В сырой рубахе идти было холодно, и Алёша обижался на чаек:
«Тяжёлый у них характер. Они всё время жалуются, будто у них что-то болит. Сколько можно жаловаться? Остальные птицы поют, радуются, а эти смолоду ворчат, как старые старухи. — Он даже подумал: — Возьму у отца двустволку, приду на озеро, пусть попробуют налететь. Только бы рассердиться как следует».
Но рассердиться как следует он так и не сумел, а на озеро Запесочье попал только осенью.

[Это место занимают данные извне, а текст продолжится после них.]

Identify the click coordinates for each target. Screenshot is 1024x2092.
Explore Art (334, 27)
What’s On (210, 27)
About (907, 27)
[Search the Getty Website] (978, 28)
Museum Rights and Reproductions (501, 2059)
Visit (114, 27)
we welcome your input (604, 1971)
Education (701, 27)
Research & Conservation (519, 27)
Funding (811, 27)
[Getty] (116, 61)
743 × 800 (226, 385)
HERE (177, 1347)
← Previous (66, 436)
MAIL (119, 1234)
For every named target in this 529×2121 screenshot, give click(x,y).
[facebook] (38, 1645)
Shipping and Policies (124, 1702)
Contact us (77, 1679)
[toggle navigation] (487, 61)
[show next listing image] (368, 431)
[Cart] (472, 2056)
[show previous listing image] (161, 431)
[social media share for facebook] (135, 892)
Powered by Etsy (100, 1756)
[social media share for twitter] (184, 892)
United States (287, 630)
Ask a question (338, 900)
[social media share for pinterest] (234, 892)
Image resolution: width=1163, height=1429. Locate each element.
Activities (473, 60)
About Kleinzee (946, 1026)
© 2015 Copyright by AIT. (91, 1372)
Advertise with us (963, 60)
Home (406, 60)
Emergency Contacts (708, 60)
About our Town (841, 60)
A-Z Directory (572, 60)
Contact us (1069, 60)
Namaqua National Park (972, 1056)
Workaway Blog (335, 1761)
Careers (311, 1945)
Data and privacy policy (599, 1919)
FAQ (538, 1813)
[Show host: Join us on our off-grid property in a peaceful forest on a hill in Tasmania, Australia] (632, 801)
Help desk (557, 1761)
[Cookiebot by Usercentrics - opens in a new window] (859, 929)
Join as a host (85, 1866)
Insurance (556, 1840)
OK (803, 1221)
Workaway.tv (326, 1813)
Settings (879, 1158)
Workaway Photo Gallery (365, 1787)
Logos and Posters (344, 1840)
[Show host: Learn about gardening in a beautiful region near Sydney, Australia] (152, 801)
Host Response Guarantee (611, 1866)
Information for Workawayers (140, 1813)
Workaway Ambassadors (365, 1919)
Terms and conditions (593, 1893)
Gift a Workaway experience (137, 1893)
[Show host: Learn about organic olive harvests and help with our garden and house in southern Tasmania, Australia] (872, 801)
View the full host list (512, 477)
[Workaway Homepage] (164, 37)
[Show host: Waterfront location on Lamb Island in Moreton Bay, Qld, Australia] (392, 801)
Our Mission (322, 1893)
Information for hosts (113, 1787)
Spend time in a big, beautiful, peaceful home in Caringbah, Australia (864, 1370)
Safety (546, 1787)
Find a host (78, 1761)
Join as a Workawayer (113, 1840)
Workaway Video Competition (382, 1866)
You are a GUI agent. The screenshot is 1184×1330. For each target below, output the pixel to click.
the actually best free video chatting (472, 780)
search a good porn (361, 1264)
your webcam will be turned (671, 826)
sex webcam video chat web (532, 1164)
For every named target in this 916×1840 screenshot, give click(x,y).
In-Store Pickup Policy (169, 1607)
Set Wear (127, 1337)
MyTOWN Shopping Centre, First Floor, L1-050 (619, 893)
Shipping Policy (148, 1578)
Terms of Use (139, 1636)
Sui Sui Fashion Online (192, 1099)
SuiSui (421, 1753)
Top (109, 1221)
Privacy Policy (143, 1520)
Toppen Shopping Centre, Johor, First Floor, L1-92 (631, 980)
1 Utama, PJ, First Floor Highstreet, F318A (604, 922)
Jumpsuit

Теперь осока по его берегам была выкошена. Лежало оно открытое и доступное со всех сторон, и с того берега на этот шли по нему волны с гребнями. Если закрыть глаза, то на слух можно подумать: не озеро это, а большая холодная река, до того громко гудят волны.
Только что пароходов нет.
Над круглым заливом кружились две чайки и громко кричали.
Алёша подошёл поближе.
На волнах что-то шевелилось, и чайки с отчаянием в голосах носились над шевелением.
«Кого это они убивают?» — подумал Алёша и закричал:
— Эй, что вы делаете?
Чайки будто не слышали.
Вот одна клювом зацепила живое, попыталась поднять, и Алёша увидел, что на волнах качается голубь. Чайка развернула его крыло, но удержать не смогла, и намокшее крыло упало в воду, а чайка взвилась в воздух.
Теперь обе чайки опустились над голубем, в оба клюва, сначала одна, а потом другая, ухватили его, подняли и понесли было к берегу, но он с плеском обрушился в воду.
Они не переставали кричать, и в чайкиных криках Алёше чудились не жалобы, а уговоры. Птицы словно уговаривали голубя:
«Голубчик, потерпи немножко. Ну, пожалуйста…»
Он был жив, и Алёша видел, как голубь ворочает маленькую точёную головку.
Чайки снова подняли голубя и стали набирать высоту, снова уронили его. Тяжёл, да ещё так намок, что двум птицам нести его не под силу.
А если других чаек позвать?
Где их взять — на всём большом озере Запесочье никого больше нет, ни одной живой души.
Алёша разделся догола, и ветер сразу пересчитал у него все рёбрышки — до того холодно поздней осенью.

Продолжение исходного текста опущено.